The method takes a device object and return a score for it, an integer value, and the highest score gets selected. The runtime will call this method exactly once for each device that it has access to, in order to build the ranking of device scores. Devices might be completely excluded from the ranking if their score is a negative number. We can write our own selector by simply inheriting from this abstract base class and implementing our own custom logic for scoring devices:

class special_device_selector : public device_selector
{
public:
  int operator()(const sycl::device& dev) const override
  {
    if (dev.is_gpu()) {
      auto vendorName = dev.get_info<sycl::info::device::vendor>();
      if (vendorName.find("Intel") != std::string::npos) {
        return 1;
      }
    }
    return -1;
  }
};

auto Q = queue { special_device_selector {} };

Write a custom selector

It’s not that far of a stretch to imagine that in a not-so-distant future, a node in a cluster might be equipped with accelarators from different vendors. In this exercise, you’ll write a selector to score GPUs from different vendors according to your preferences.

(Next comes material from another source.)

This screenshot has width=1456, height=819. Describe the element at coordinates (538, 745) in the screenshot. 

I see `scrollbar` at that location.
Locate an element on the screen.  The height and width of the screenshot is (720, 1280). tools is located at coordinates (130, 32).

You can find a scaffold for the code in the content/code/day-1/02_custom-selectors/custom-selectors.cpp file, alongside the CMake script to build the executable. You will have to complete the source code to compile and run correctly: follow the hints in the source file. A working solution is in the solution subfolder.

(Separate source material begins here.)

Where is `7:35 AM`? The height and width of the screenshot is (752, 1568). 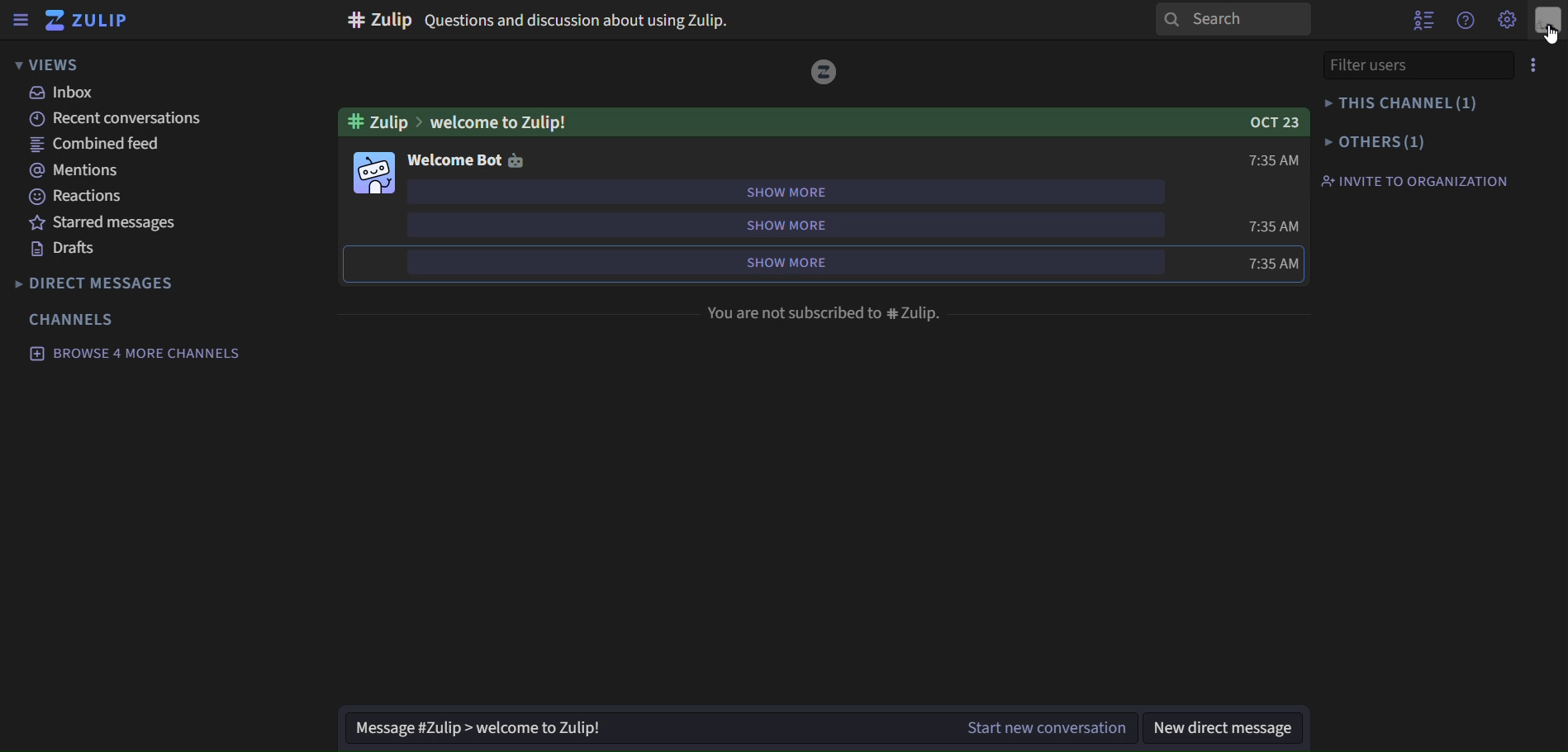
7:35 AM is located at coordinates (1271, 226).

  1. Load the necessary modules:

    $ module load CMake hipSYCL
    
  2. Configure, compile, and run the code:

    $ cmake -S. -Bbuild -DHIPSYCL_TARGETS="cuda:sm_80;omp"
    $ cmake --build build -- VERBOSE=1
    $ ./build/custom-selectors
    

Try compiling and executing on a non-GPU node. What happens? How can you make the code more robust?

Using aspects

The standard defines the aspect_selector free function, which return a selectors based on desired device aspects:

Available aspects are defined in the aspect enumeration and can be probed using the has method of the device class. For example, dev.has(aspect::gpu) is equivalent to dev.is_gpu(). A selector for GPUs supporting half-precision floating-point numbers (FP16) and USM device allocations can be implemented with a one-liner:

auto my_selector = aspect_selector(aspect::usm_device_allocations, aspect::fp16);

The aspects available, according to the standard, are available here. Currently, we cannot use aspects to filter devices based on vendors.

Keypoints

  • Device selection is essential to tailor execution to the available hardware and is achieved using the device_selector abstraction.

  • Custom selectors with complex logic can be implemented with inheritance.

  • You should use get_info to probe your system. Device selection should be done based on compute capabilities, not on vendor and/or device names.